Start of Block
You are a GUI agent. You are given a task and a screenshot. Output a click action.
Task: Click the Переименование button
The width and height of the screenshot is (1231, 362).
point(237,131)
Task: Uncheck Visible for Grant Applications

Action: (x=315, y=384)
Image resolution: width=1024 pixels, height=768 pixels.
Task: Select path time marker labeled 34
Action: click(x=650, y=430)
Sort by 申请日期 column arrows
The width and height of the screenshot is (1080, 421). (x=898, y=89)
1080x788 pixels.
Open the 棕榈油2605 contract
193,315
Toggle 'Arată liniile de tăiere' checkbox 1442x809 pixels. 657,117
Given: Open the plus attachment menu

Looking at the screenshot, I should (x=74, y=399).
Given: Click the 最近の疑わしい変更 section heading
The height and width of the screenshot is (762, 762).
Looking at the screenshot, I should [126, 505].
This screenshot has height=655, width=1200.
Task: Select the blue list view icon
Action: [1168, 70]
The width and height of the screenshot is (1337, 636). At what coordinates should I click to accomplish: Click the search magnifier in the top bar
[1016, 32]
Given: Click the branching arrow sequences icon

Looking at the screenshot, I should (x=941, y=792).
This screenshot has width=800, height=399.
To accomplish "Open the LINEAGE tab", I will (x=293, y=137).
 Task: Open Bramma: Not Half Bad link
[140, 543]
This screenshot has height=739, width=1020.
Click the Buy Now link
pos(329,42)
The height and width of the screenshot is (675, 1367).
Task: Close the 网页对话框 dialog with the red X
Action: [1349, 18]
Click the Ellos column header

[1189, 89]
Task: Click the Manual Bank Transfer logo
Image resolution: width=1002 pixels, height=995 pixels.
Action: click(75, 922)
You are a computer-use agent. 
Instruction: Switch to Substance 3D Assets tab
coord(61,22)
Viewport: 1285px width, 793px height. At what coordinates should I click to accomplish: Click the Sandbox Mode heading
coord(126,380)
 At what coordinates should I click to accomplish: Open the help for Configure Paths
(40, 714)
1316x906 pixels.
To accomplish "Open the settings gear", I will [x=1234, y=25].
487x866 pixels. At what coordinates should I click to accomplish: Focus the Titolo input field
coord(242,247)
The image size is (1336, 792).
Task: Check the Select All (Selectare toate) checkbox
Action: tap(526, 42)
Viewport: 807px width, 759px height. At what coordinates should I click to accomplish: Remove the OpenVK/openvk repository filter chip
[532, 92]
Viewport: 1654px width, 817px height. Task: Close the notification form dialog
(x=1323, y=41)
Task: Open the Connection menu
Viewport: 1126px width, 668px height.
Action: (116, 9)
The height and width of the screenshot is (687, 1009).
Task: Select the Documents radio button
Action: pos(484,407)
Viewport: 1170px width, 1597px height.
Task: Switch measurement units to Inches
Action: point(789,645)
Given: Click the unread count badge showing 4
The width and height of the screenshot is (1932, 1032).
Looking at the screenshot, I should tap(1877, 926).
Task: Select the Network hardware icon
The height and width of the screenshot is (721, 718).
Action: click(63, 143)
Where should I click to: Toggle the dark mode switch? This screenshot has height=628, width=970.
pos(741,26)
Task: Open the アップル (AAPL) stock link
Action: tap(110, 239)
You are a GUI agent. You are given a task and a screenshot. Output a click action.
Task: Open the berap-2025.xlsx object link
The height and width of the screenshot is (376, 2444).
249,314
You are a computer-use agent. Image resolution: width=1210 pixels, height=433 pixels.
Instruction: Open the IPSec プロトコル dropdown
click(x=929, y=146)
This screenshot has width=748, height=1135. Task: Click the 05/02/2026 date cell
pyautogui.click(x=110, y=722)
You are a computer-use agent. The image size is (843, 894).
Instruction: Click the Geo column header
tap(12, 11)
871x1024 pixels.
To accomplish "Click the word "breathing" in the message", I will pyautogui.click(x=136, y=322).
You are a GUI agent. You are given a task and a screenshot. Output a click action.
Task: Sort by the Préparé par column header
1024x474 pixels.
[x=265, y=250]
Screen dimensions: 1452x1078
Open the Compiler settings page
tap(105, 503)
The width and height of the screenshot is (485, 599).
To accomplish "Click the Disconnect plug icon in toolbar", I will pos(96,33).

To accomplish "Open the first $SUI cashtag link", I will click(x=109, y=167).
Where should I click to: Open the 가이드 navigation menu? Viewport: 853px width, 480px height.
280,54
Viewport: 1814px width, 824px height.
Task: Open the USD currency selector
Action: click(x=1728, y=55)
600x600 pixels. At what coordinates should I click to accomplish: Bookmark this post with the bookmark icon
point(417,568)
End of Block
The problem: Extract from the records above the lines from the one containing "The width and height of the screenshot is (1337, 636)." to the one containing "This screenshot has width=800, height=399.", both lines included, exactly as they appear and with nothing else.

Task solution:
The width and height of the screenshot is (1337, 636). At what coordinates should I click to accomplish: Click the search magnifier in the top bar
[1016, 32]
Given: Click the branching arrow sequences icon

Looking at the screenshot, I should (x=941, y=792).
This screenshot has width=800, height=399.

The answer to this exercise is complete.